Released today, Of Beasts and Fowls by Pilar Adón & Katie Whittemore is one of the most bewitching books we’ve released in a while. It’s a book about Coro, an artist who has lost her sister and is “out of sorts,” who goes for a drive, gets lost, and ends up at a place called Bethany where she meets a number of women living together, wearing the same outfits, and speaking in odd, elliptical ways . . .

It’s a book that Publishers Weekly praised, stating “the novel’s dream logic is as intoxicating as the secluded setting. Readers will eagerly turn the pages of this beguiling literary thriller.” And none other than Mircea Cǎrtǎrescu claimed Of Beasts and Fowls is “the most haunting [novel] I have read in years.”

To celebrate this release (the first of two Adón books we’re doing), we’re offering a 30% discount via our website for the rest of the month. (No checkout code required, U.S. purchases only.)

And to entice you further into this witchy, captivating novel, below you’ll find an excerpt from when Coro arrives at Bethany and has her first interaction with it’s inhabitants.

Also: Sign up for the Three Percent Substack for more insights into how this book came to be, how it’s being reviewed, and other news from Open Letter. (And an easily accessible way to listen to this conversation with Pilar.)


She’d put a cotton jacket on over her T-shirt, foregoing the summer raincoat she kept in the backseat. If she had to sleep in the car, she would use it as a blanket.

Once she had a handle on the scene—the black fence and the vegetation that grew up around it, the stone walls bordering the lane—she zipped up her jacket and switched on the overhead light. From her purse, she took out a handkerchief embroidered with the letter C and her sketchbook. Maybe there was a security camera on the fence, pointing down at her. Her fixed image at the center of a monitor. Wide-eyed. She was going to write that she needed help on a piece of paper and put it on the windshield, in case somebody, somewhere, could read it. And she was going to draw using the dashboard for support. It was the only thing that would calm her right then, while she got used to the idea that this thing was happening to her. She had actually gotten lost. Her fingers were cold, but she opened the sketchbook and leaned on the dashboard. That’s when she saw that someone was approaching the gate with a flashlight.

“What are you doing here?” The stranger addressed her with the formal you.

She found it odd that a stranger would ask her the exactly same thing she’d been asking herself.

“What’s wrong? Are you okay?”

She rolled down the window.

“I’m lost,” she said.

“What are you looking for? Are you looking for something?”

“I’m running out of gas. I need to know if there’s a gas station somewhere nearby.”

“Are you wanting a house? What do you want? To rent or buy?”

She heard.

“I’m lost. Can you help me?”

“People love coming around here. They’re attracted to the scenery.”
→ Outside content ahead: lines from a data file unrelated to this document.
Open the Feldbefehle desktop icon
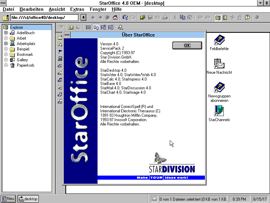Viewport: 270px width, 203px height. pos(219,41)
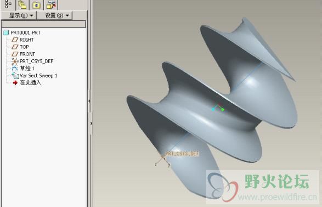Screen dimensions: 322x207
Task: Open the 设置 dropdown menu
Action: point(55,15)
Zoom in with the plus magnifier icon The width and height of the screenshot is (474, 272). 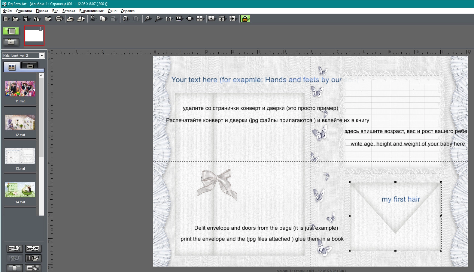tap(158, 19)
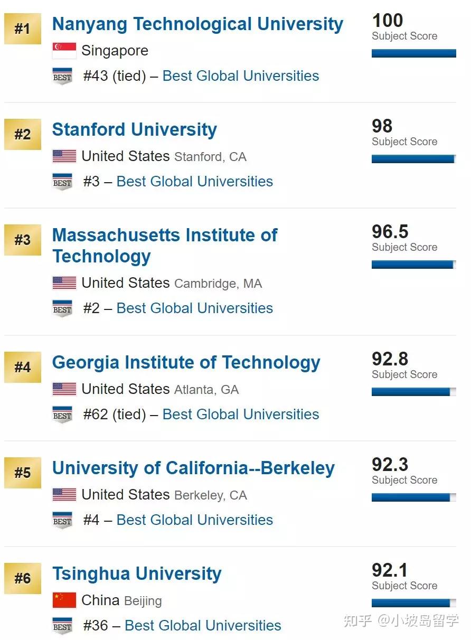This screenshot has width=471, height=640.
Task: Open the Tsinghua University link
Action: [137, 573]
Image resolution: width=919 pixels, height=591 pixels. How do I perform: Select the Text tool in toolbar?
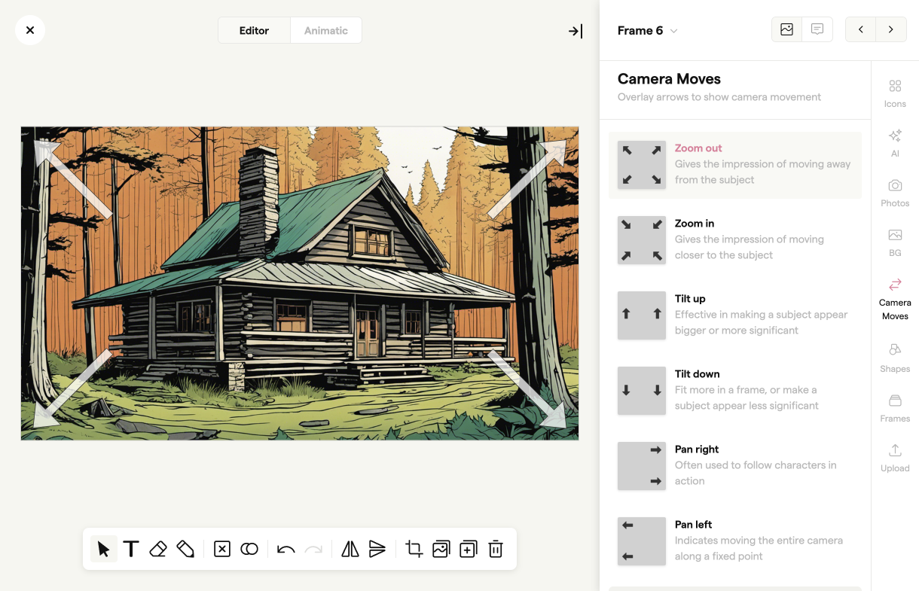pyautogui.click(x=131, y=549)
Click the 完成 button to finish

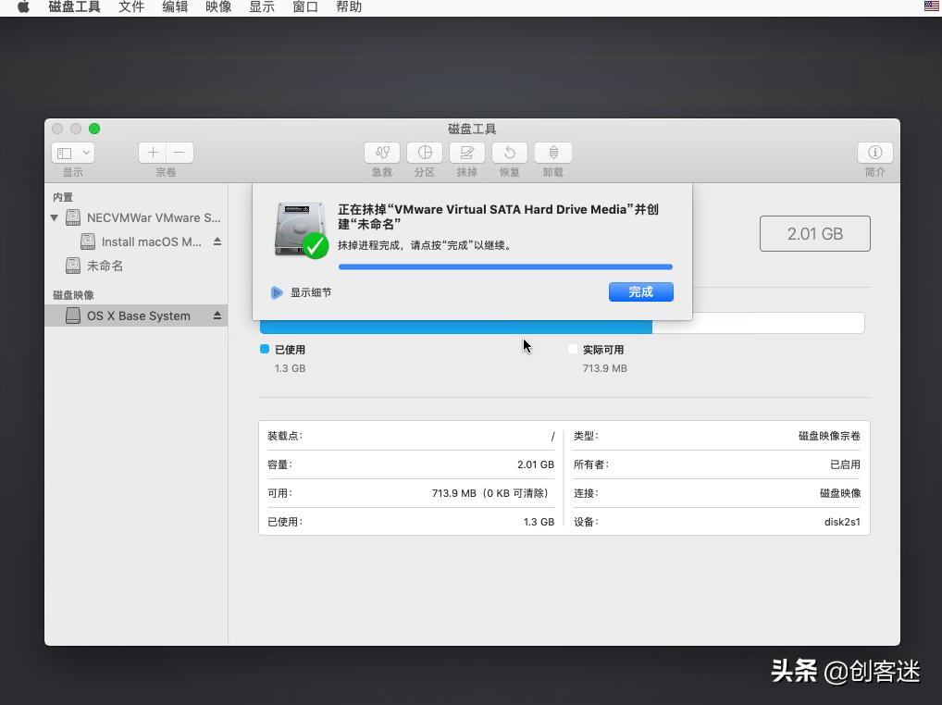pyautogui.click(x=640, y=291)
Coro put the handkerchief in her purse and got out of the car.

The woman was opening the gate.

“I just need to turn around and get back to the main highway, but I can’t move with all those planks on the ground. And I’m not sure if I have enough gas. Do you know if nearby . . .”

“It’s not easy to get here. Where do you live?”

The woman drew closer and pointed the flashlight right at her face. She shut her eyes.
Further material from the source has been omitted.